**WHAT YOU HAVE TO DO**
Here the job is to restate every entry word for word.

**MATERIAL SHOWN**
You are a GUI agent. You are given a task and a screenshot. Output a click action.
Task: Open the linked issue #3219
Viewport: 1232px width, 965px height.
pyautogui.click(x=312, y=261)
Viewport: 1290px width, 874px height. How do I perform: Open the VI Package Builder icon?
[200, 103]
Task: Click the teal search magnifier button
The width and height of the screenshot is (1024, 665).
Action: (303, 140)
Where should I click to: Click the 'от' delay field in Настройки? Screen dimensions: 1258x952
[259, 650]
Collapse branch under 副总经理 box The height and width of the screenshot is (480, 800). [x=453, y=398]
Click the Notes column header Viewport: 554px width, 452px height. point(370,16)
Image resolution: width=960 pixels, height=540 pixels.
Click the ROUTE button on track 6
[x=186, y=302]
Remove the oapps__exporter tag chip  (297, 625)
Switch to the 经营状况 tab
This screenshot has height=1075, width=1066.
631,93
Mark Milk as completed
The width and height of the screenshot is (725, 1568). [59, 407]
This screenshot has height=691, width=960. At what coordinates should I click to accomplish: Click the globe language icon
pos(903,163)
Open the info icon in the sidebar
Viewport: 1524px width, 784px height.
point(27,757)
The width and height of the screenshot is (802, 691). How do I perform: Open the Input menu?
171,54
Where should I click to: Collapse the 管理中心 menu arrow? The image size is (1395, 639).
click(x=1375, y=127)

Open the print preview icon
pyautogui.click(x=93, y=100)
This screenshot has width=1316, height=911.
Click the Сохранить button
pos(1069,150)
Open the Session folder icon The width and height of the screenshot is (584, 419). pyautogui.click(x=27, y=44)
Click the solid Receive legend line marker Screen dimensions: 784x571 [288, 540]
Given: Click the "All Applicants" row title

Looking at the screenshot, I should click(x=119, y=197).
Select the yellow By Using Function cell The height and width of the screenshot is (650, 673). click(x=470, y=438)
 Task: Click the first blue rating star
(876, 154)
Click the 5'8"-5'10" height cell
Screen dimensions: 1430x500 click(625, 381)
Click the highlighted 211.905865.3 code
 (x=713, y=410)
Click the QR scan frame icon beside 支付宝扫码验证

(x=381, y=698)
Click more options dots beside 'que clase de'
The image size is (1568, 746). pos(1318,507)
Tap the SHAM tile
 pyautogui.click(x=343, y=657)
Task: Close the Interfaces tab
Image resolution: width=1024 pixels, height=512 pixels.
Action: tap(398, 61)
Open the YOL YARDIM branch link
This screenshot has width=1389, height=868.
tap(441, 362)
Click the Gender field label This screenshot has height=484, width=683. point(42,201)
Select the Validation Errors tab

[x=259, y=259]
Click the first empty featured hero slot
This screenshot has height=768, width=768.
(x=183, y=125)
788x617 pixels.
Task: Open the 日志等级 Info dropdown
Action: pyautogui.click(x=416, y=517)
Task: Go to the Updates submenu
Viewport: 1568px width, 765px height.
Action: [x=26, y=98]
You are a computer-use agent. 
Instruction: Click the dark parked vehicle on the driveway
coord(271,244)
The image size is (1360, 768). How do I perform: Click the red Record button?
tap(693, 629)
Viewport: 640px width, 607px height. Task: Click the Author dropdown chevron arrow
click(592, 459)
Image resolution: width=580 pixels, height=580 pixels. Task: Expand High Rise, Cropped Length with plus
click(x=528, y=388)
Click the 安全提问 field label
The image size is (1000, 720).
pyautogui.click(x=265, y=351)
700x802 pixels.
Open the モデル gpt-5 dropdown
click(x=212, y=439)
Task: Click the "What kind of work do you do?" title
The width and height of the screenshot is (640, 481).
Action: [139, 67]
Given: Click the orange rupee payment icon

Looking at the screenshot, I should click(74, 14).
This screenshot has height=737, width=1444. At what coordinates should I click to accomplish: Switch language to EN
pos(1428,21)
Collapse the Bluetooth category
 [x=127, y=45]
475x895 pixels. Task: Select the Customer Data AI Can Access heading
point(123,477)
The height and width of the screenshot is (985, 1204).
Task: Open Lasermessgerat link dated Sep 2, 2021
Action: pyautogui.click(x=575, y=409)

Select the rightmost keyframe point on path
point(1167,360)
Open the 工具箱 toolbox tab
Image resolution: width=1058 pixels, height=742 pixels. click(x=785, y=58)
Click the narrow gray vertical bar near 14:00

**OUTPUT**
You are a GUI agent. You are given a task and a screenshot. Output a click action.
Task: Open the linked issue #3219
Viewport: 1232px width, 965px height.
pyautogui.click(x=312, y=261)
Viewport: 1290px width, 874px height. How do I perform: Open the VI Package Builder icon?
[200, 103]
Task: Click the teal search magnifier button
The width and height of the screenshot is (1024, 665).
Action: (303, 140)
Where should I click to: Click the 'от' delay field in Настройки? Screen dimensions: 1258x952
[259, 650]
Collapse branch under 副总经理 box The height and width of the screenshot is (480, 800). [x=453, y=398]
Click the Notes column header Viewport: 554px width, 452px height. point(370,16)
Image resolution: width=960 pixels, height=540 pixels.
Click the ROUTE button on track 6
[x=186, y=302]
Remove the oapps__exporter tag chip  (297, 625)
Switch to the 经营状况 tab
This screenshot has height=1075, width=1066.
631,93
Mark Milk as completed
The width and height of the screenshot is (725, 1568). [59, 407]
This screenshot has height=691, width=960. At what coordinates should I click to accomplish: Click the globe language icon
pos(903,163)
Open the info icon in the sidebar
Viewport: 1524px width, 784px height.
point(27,757)
The width and height of the screenshot is (802, 691). How do I perform: Open the Input menu?
171,54
Where should I click to: Collapse the 管理中心 menu arrow? The image size is (1395, 639).
click(x=1375, y=127)

Open the print preview icon
pyautogui.click(x=93, y=100)
This screenshot has width=1316, height=911.
Click the Сохранить button
pos(1069,150)
Open the Session folder icon The width and height of the screenshot is (584, 419). pyautogui.click(x=27, y=44)
Click the solid Receive legend line marker Screen dimensions: 784x571 [288, 540]
Given: Click the "All Applicants" row title

Looking at the screenshot, I should click(x=119, y=197).
Select the yellow By Using Function cell The height and width of the screenshot is (650, 673). click(x=470, y=438)
 Task: Click the first blue rating star
(876, 154)
Click the 5'8"-5'10" height cell
Screen dimensions: 1430x500 click(625, 381)
Click the highlighted 211.905865.3 code
 (x=713, y=410)
Click the QR scan frame icon beside 支付宝扫码验证

(x=381, y=698)
Click more options dots beside 'que clase de'
The image size is (1568, 746). pos(1318,507)
Tap the SHAM tile
 pyautogui.click(x=343, y=657)
Task: Close the Interfaces tab
Image resolution: width=1024 pixels, height=512 pixels.
Action: tap(398, 61)
Open the YOL YARDIM branch link
This screenshot has width=1389, height=868.
tap(441, 362)
Click the Gender field label This screenshot has height=484, width=683. point(42,201)
Select the Validation Errors tab

[x=259, y=259]
Click the first empty featured hero slot
This screenshot has height=768, width=768.
(x=183, y=125)
788x617 pixels.
Task: Open the 日志等级 Info dropdown
Action: pyautogui.click(x=416, y=517)
Task: Go to the Updates submenu
Viewport: 1568px width, 765px height.
Action: [x=26, y=98]
You are a computer-use agent. 
Instruction: Click the dark parked vehicle on the driveway
coord(271,244)
The image size is (1360, 768). How do I perform: Click the red Record button?
tap(693, 629)
Viewport: 640px width, 607px height. Task: Click the Author dropdown chevron arrow
click(592, 459)
Image resolution: width=580 pixels, height=580 pixels. Task: Expand High Rise, Cropped Length with plus
click(x=528, y=388)
Click the 安全提问 field label
The image size is (1000, 720).
pyautogui.click(x=265, y=351)
700x802 pixels.
Open the モデル gpt-5 dropdown
click(x=212, y=439)
Task: Click the "What kind of work do you do?" title
The width and height of the screenshot is (640, 481).
Action: [139, 67]
Given: Click the orange rupee payment icon

Looking at the screenshot, I should click(74, 14).
This screenshot has height=737, width=1444. At what coordinates should I click to accomplish: Switch language to EN
pos(1428,21)
Collapse the Bluetooth category
 [x=127, y=45]
475x895 pixels. Task: Select the Customer Data AI Can Access heading
point(123,477)
The height and width of the screenshot is (985, 1204).
Task: Open Lasermessgerat link dated Sep 2, 2021
Action: pyautogui.click(x=575, y=409)

Select the rightmost keyframe point on path
point(1167,360)
Open the 工具箱 toolbox tab
Image resolution: width=1058 pixels, height=742 pixels. click(x=785, y=58)
Click the narrow gray vertical bar near 14:00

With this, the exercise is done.